## What you have to do:
Using the records underneath, tally the lines where the word "into" appears and please give only the count.

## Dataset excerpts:
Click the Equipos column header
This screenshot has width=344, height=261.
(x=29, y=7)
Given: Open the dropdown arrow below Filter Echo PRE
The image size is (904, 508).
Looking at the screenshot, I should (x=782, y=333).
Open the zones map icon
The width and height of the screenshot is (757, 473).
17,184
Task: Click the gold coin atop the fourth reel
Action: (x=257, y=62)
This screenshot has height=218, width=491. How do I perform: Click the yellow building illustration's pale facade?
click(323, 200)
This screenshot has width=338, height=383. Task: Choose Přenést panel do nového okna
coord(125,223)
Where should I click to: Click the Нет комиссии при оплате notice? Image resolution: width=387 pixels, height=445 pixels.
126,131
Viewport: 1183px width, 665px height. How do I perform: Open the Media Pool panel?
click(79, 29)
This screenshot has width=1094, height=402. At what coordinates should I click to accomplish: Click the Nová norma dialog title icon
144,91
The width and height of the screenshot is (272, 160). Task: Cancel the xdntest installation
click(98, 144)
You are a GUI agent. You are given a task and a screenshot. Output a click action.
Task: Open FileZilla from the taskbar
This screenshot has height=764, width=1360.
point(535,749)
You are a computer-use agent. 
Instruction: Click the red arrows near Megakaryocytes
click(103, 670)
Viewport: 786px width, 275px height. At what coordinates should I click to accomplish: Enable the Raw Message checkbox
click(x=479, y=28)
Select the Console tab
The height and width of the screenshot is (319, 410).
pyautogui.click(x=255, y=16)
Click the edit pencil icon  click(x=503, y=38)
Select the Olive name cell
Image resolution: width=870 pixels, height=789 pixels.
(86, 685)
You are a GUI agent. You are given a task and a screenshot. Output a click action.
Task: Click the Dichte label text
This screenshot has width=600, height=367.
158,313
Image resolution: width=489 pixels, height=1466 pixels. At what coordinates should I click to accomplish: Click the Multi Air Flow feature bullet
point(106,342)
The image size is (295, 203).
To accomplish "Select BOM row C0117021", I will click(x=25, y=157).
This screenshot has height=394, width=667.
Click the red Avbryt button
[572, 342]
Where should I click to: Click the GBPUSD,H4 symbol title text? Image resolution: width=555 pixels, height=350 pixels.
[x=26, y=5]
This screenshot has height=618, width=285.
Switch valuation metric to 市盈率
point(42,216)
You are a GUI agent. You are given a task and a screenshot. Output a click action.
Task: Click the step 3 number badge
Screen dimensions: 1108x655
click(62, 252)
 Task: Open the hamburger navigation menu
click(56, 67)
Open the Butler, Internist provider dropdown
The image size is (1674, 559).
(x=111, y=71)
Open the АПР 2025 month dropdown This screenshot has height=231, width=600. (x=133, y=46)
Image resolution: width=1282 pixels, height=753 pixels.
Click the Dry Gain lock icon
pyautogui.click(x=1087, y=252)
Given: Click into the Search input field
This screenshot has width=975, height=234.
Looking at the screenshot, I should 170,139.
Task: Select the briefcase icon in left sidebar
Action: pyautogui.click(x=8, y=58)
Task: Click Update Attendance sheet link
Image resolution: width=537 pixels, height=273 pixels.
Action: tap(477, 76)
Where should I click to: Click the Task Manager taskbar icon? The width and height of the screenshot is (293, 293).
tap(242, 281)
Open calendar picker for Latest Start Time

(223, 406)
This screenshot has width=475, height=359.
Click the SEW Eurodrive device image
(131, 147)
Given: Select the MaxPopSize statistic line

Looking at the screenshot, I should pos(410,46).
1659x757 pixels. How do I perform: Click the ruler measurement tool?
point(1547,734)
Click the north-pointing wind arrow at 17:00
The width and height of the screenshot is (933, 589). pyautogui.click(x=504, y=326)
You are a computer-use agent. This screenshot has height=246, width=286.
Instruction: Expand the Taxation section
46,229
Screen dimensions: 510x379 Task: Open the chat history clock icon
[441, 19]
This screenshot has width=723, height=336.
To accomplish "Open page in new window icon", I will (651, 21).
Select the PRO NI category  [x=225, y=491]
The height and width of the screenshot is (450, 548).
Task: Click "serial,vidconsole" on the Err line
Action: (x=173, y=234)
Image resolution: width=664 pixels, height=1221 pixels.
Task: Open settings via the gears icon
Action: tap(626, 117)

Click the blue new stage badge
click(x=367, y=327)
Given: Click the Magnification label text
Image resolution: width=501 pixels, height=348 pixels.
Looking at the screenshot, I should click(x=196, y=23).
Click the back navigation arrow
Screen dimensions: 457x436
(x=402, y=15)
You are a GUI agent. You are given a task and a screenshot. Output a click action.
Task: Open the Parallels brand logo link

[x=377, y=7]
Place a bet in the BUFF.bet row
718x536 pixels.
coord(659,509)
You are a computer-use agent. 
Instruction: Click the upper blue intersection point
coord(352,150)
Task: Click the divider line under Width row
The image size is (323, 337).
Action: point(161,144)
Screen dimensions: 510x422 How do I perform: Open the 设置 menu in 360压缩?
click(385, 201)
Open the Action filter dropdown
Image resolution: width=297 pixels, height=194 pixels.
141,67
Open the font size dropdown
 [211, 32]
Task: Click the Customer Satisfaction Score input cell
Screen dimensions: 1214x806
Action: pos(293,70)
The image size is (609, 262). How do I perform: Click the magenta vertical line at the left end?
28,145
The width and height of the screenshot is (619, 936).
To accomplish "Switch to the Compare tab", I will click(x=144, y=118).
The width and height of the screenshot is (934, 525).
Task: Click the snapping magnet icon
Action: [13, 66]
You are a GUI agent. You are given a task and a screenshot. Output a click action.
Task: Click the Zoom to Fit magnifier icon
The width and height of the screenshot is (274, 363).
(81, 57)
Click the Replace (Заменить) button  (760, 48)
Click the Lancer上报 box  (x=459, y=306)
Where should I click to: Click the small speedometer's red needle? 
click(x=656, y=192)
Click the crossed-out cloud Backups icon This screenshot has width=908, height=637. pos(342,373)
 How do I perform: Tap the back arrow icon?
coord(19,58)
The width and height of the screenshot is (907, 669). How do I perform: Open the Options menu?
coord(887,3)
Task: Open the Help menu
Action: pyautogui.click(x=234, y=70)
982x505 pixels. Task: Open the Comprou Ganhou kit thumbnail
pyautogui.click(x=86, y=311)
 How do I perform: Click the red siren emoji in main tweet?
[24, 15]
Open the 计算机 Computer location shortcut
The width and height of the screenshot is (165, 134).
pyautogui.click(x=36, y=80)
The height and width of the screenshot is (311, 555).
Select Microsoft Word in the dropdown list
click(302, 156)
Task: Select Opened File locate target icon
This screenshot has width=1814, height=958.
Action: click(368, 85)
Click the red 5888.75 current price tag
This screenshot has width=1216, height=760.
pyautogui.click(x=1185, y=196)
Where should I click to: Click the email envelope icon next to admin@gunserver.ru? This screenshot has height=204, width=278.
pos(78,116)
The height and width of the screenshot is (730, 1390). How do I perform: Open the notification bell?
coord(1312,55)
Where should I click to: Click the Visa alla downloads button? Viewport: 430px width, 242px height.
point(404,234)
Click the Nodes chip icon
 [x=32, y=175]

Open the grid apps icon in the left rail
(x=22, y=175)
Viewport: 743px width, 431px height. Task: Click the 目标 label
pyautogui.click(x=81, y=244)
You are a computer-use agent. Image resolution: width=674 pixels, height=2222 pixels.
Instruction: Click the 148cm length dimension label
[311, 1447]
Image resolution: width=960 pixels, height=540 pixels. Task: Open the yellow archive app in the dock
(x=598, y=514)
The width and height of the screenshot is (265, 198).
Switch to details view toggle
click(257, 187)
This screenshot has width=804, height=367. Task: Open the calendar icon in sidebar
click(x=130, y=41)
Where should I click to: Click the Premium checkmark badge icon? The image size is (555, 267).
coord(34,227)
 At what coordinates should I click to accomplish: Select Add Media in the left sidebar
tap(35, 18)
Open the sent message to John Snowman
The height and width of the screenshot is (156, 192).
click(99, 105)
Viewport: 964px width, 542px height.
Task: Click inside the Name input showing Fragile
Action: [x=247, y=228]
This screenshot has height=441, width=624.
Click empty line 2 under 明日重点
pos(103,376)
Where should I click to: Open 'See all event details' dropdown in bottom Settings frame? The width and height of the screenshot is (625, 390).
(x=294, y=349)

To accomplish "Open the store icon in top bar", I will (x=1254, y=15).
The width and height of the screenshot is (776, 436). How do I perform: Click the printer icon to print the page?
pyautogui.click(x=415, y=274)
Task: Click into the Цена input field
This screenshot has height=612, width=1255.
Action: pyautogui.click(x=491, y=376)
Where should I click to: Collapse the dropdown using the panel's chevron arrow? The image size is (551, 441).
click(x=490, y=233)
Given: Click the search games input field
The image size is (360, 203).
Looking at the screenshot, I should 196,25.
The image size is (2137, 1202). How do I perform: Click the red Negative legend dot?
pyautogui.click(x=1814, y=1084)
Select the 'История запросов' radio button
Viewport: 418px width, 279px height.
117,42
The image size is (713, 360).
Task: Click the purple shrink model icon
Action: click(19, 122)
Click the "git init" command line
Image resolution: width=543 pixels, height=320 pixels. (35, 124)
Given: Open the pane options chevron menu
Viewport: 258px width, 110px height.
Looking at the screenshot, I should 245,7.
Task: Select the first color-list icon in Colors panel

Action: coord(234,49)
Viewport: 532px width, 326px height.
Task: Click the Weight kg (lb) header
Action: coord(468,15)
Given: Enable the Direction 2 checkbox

## Solution below:
2